Extract to read:
::::

Systemic chemotherapy gets into the bloodstream to reach cancer cells throughout the body. Common ways to give chemotherapy include an intravenous (IV) tube placed into a vein using a needle, or in a pill or capsule that is swallowed (orally).
A chemotherapy regimen (schedule) usually consists of a specific number of cycles given over a set period of time. A patient may receive one drug at a time or combinations of different drugs at the same time. Chemotherapy is administered by a Medical Oncologist.
The side effects of chemotherapy depend on the individual and the dose used, but they can include fatigue, risk of infection, nausea and vomiting, hair loss, loss of appetite, and diarrhea. These side effects may go away once treatment is finished.
Targeted therapy is a treatment that targets the cancer's specific genes, proteins, or the tissue environment that contributes to cancer growth and survival. This type of treatment blocks the growth and spread of cancer cells while limiting damage to healthy cells.
Recent studies show that not all tumors have the same targets. To find the most effective treatment, your doctor may run tests to identify the genes, proteins, and other factors in your tumor. This helps doctors better match each patient with the most effective treatment whenever possible. In addition, many research studies are taking place now to find out more about specific molecular targets and new treatments directed at them.
For head and neck cancers, treatments that target a tumor protein called epidermal growth factor receptor (EGFR) may be recommended. Researchers have found that drugs that block EGFR help stop or slow the growth of certain types of head and neck cancer.

::::

Records shown:
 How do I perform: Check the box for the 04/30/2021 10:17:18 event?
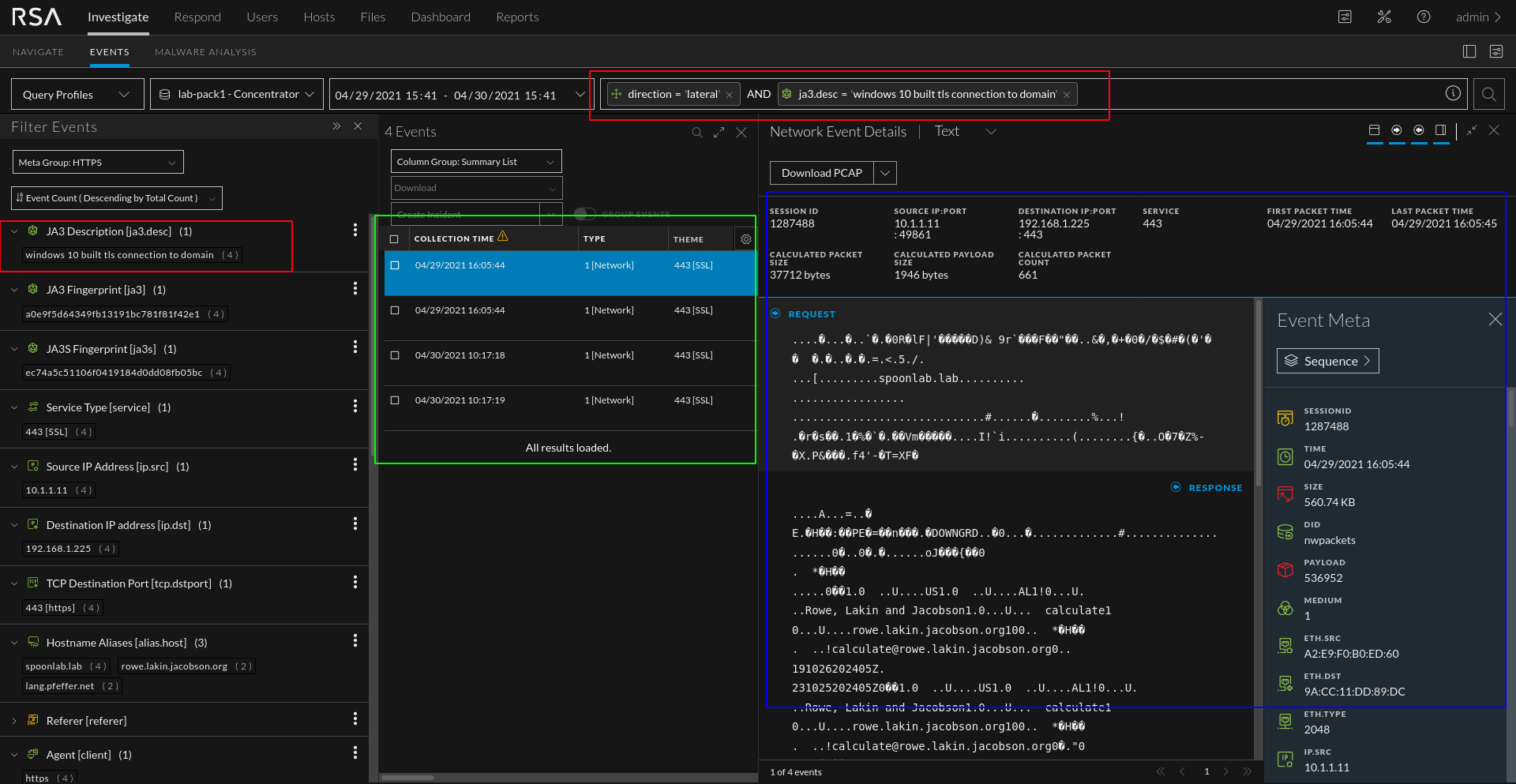coord(395,355)
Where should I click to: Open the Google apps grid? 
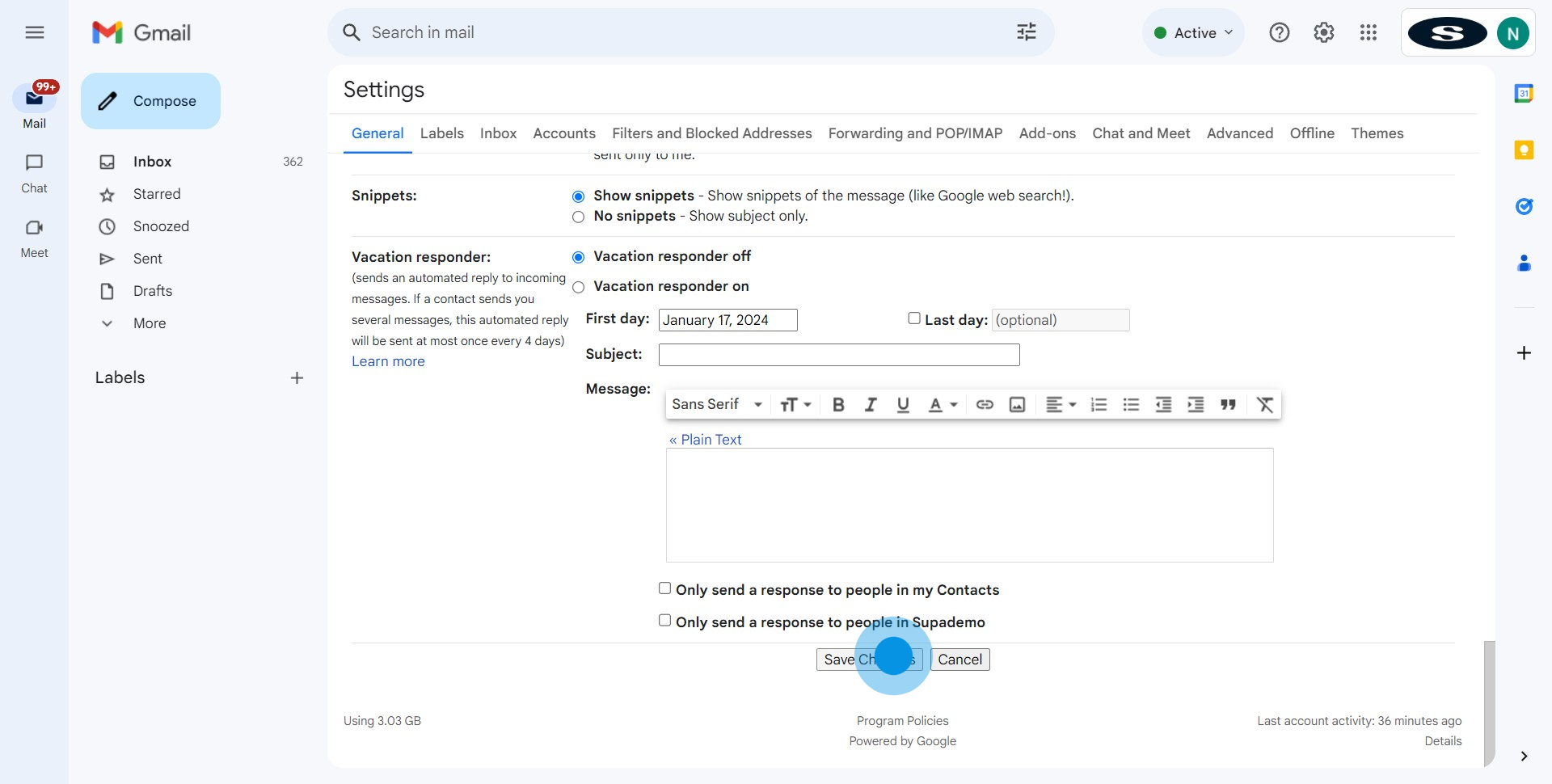pyautogui.click(x=1368, y=32)
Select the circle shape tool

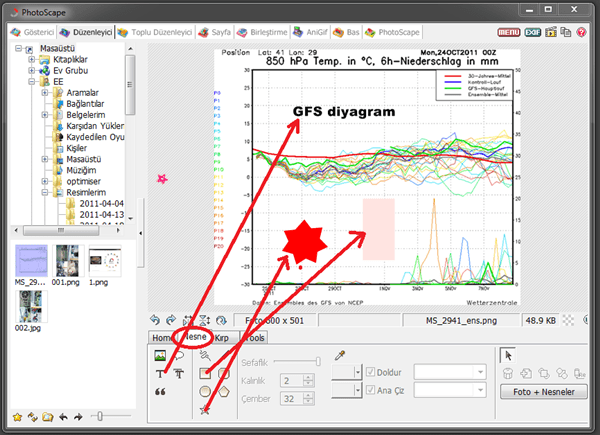[204, 392]
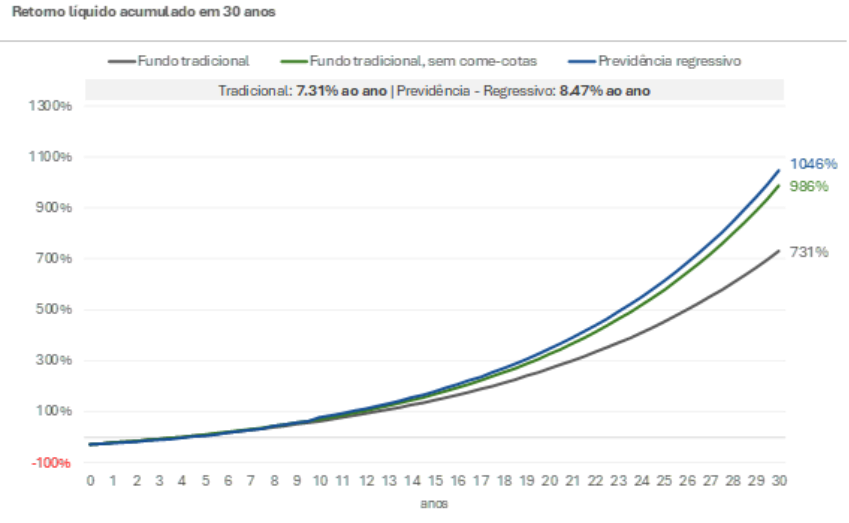The image size is (849, 523).
Task: Click the 'anos' horizontal axis title
Action: (434, 503)
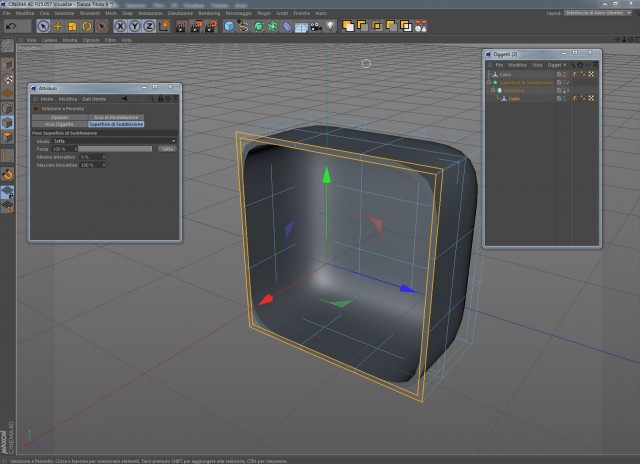640x464 pixels.
Task: Collapse the Superficie di Suddivisione tree node
Action: coord(489,82)
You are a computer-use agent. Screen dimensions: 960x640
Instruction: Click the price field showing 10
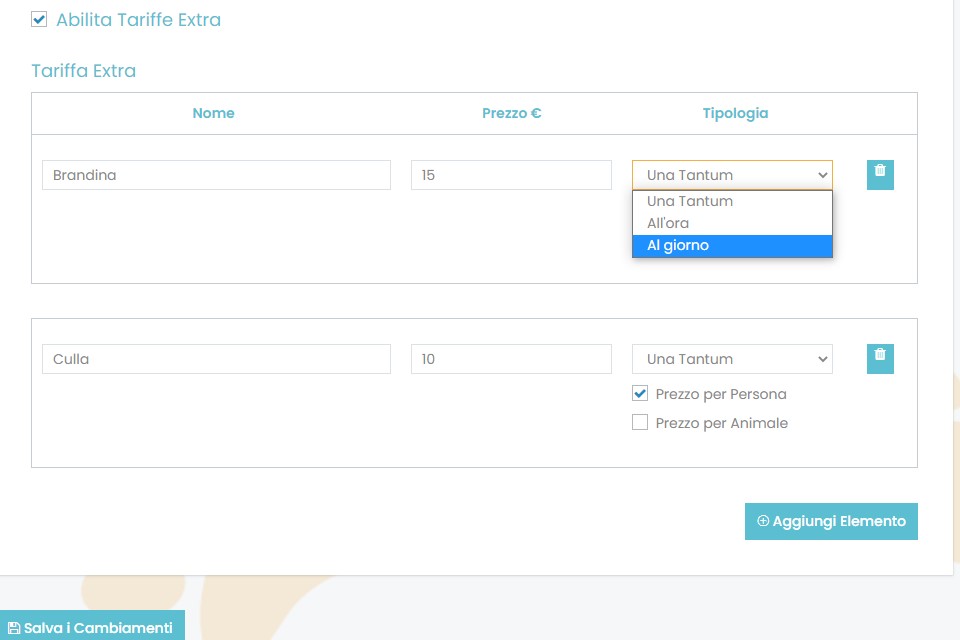(x=511, y=359)
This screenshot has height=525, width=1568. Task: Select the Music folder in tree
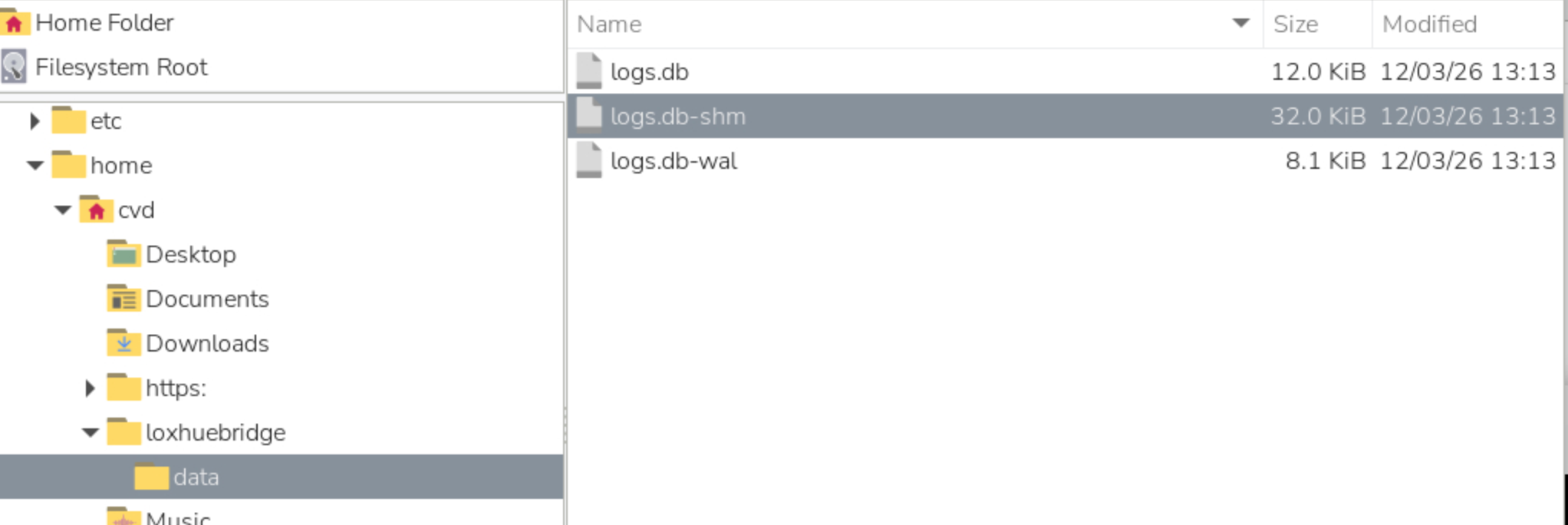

::::

Pick up the passage on chemotherapy and targeted therapy and continue it from its last sentence.

Task response:
People often receive treatment for the cancer, and treatment to ease side effects, at the same time. In fact, patients who receive both often have less severe symptoms, better quality of life, and report they are more satisfied with treatment. Your Head & Neck Surgeon will work together with a Medical Oncologist to determine if targeted therapies are appropriate.
Metastatic head and neck cancer
If cancer has spread to another location in the body, it is called metastatic cancer. Patients with this diagnosis are encouraged to talk with Medical Oncologists, who are experienced in treating this stage of cancer. In many cases, there can be different opinions about the best treatment plan. This discussion may include clinical trials.
Your health care team may recommend a treatment plan that includes a combination of surgery, radiation therapy, chemotherapy, and targeted therapy.
For most patients, a diagnosis of metastatic cancer is very stressful and, at times, difficult to bear. Patients and their families are encouraged to talk about the way they are feeling with doctors, nurses, social workers, or other members of the health care team. It may also be helpful to talk with other patients through a support group.
Remission and the chance of recurrence
A remission is when cancer cannot be detected in the body and there are no symptoms. This may also be called having "no evidence of disease" or NED.
A remission may be temporary or permanent. This uncertainty causes many people to worry that the cancer will come back. While many remissions are permanent, it is important to talk with your doctor about the possibility of the cancer returning. Understanding your risk of recurrence and the treatment options may help you feel more prepared if the cancer does return. If the cancer does return after the original treatment, it is called recurrent cancer. It may come back in the same place (called a local recurrence), nearby (regional recurrence), or in another place (distant recurrence).
When this occurs, a cycle of testing will begin again to learn as much as possible about the recurrence. After testing is done, you and your doctor will talk about your treatment options.
People with recurrent cancer often experience emotions such as disbelief or fear. Patients are encouraged to talk with their health care team about these feelings and ask about support services to help them cope.